On November 24, 2008, SCB sent out letters to First Nations who had already filed their specific claims with Canada and offered these First Nations an opportunity to “provide the Minister with additional documents, information and arguments that were not in the original claim submission.” In the letter, SCB imposed a deadline of six months for First Nations to complete and submit this work. If First Nations do not meet this deadline, their choice is either to keep their place in the specific claims queue with an outdated claim or to lose their place and submit anew, adding another decade on to the already several decades they have had to wait for the claim to be resolved.
It is the existing claims in the system that comprises the infamous ‘backlog’ of claims that have piled up unanswered for a dozen years and more. The unfairness and dysfunction of this backlog is one of the key issues that galvanized the current specific claims reform. As you know, there are over 300 claims from British Columbia under review, 185 of which are in the DOJ backlog, representing an overwhelming 73 percent of the backlogged claims across Canada.

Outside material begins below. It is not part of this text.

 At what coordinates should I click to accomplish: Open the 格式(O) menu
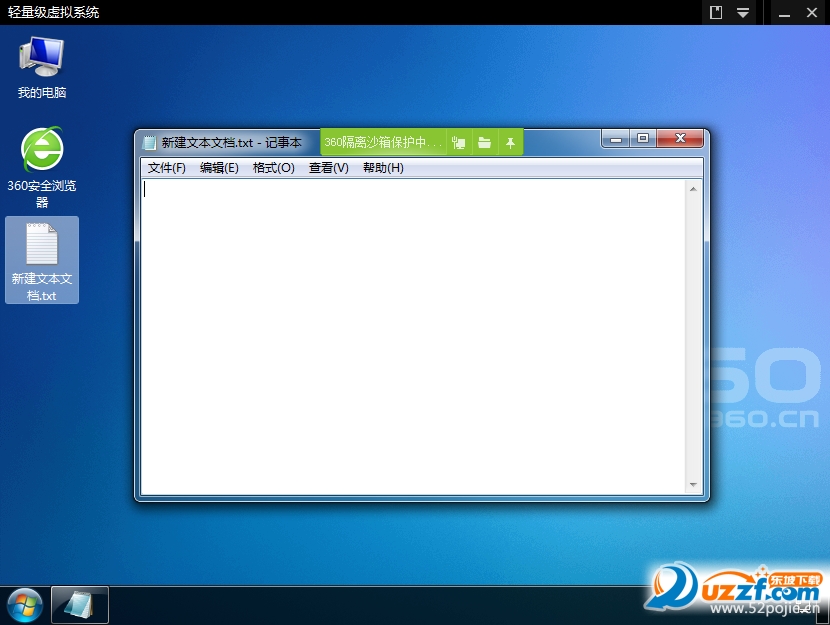point(273,168)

For many, many years, UBCIC has advocated on behalf of BC First Nations for specific claims reform. In a number of letters, resolutions, and formal presentations, we have urged Canada to commit to the fair resolution of historical grievances through an objective and transparent claims process. This six-month deadline is another example of Canada’s failure to honour its commitment.

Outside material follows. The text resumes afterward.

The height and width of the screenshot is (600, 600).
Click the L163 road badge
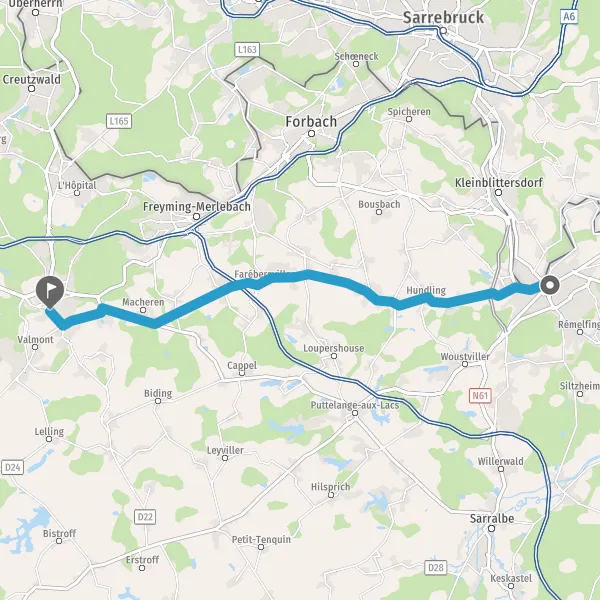(247, 49)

Canada has placed an unrealistic and unfair burden on First Nations by requiring them to revise and resubmit claims before the Tribunal rules are in place, judges appointed, funding secured, and before Canada’s new specific claims policy is made public. Each bears upon what to include in any claim submission. Many of the claims in need of revision are very old and the reviewing, researching and updating the legal arguments on these claims can simply not be done thoroughly within a six-month timeframe. It is essential that First Nations have a reasonable opportunity to properly update their claims.

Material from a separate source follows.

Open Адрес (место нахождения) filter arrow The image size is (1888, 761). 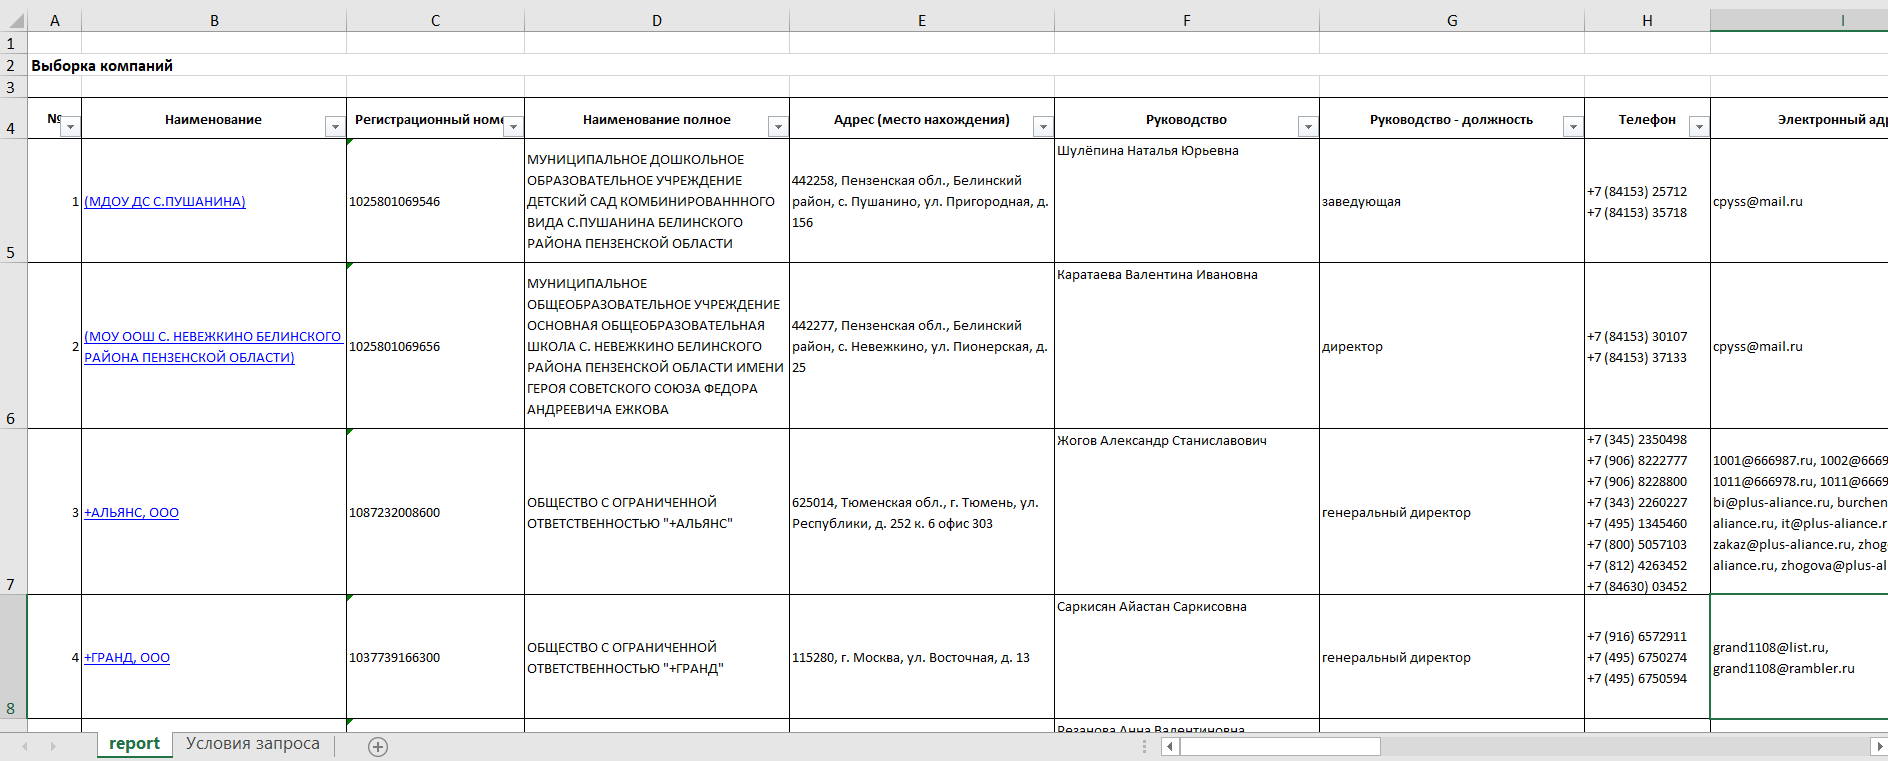[x=1043, y=127]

Specific claims resolution plays an important role in the reconciliation of Crown/Aboriginal relationships. There is simply no benefit in replacing old unfairness with new unfairness. It is important for the Minister to ensure that the new Act is implemented in good faith, with reconciliation at the forefront of all processes.
First Nations have awaited Canada’s response to their claims for years. The imposition of a six-month deadline, at the very least, may force them to withdraw their claims and begin again. Such a setback would be the antithesis of reform. It would be a very poor start indeed to the new specific claims process, prompting First Nations to search elsewhere for justice. The Standing Senate Committee cautioned that a lack of political will to act appropriately on specific claims “could invite more confrontations” and could become a “flashpoint” for these longstanding frustrations. The deadline must be extended before First Nations frustration at the lack of concrete specific claims reform reaches such a point to trigger an ongoing wave of conflict.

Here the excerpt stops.